EXERCISE SET:
**a)** Decide whether each statement below agrees with the post on statically typed database clients. For each, answer yes or no and quote the words from the post that decide it.
(i) The post calls composing SQL strings tricky.
(ii) Django's ORM requires the query's result type to be specified.
(iii) When specific columns are selected with .only(), the missing fields are dropped from the table class.
**b)** Reproduce the section of the post on statically typed database clients word for word, starting at "result = db.query(query, shape=List[Tuple[int, str]])" and ending at "to the console.".

SUPPLIED PASSAGE:
The current SQL database clients in the Python ecosystem either lack static types completely or use Any in their return types.

In this post I’m going to explore an API for a statically typed db client.

Plain SQL w/ Shape Argument

Related: Dapper, sqlx, norm

Using strings with our SQL client is the most basic and straightforward approach, but composing SQL strings is tricky.

result = db.sql(
    "SELECT id, name FROM table_name;", shape=List[Tuple[int, str]]
)

Query Builder w/ Shape Argument

Related: SQLAlchemy Core, deuterium, ObjectiveSql

Instead of using strings, it would be better if we had some in language DSL for defining queries, like SQLAlchemy core, but with static typing, to make queries easier to manipulate.

Defining the table schema is easy enough in Python with static types:

class Post:
    id = BigSerial(primary_key=True)
    name = Text()
    description = Text()
    created = Datetime()
    karma = Integer()

And then we can use the class attributes in the query DSL:

query = (
    select(Post.id, Post.name)
    .where((Post.id >= 25) & (Post.name == "foo"))
    .where(Post.karma >= 25)
    .order_by(Post.name, desc(Post.description))
    .limit(5)
    .skip(10)
)
if has_lots_of_karma:
    # easier than messing around with SQL strings
    query = query.where(Post.karma > 10_000)

result = db.query(query, shape=List[Tuple[int, str]])

Compared to the strings, SQL executed with the query DSL isn’t always obvious, so we can watch the database logs or have the db client write the generated queries to the console.

Query Builder w/o Specific Shape Argument

The query DSL approach is more flexible than the string approach, but can we remove the need to provide a type entirely?

Django’s ORM uses the table definition class for the output type of the queries, which alleviates the need to specify the query’s result type.

However, things get a little tricky once you select specific columns with .only() as the same table class is used, with the missing fields replaced by their zero/empty values.

RAW RECORDS:
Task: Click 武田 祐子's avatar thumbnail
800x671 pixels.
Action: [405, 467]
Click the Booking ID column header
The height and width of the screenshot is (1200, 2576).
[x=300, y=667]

ANSWERS GIVEN:
**a)**
(i) Yes: "composing SQL strings is tricky"
(ii) No: "which alleviates the need to specify the query’s result type"
(iii) No: "with the missing fields replaced by their zero/empty values"

**b)**
result = db.query(query, shape=List[Tuple[int, str]])

Compared to the strings, SQL executed with the query DSL isn’t always obvious, so we can watch the database logs or have the db client write the generated queries to the console.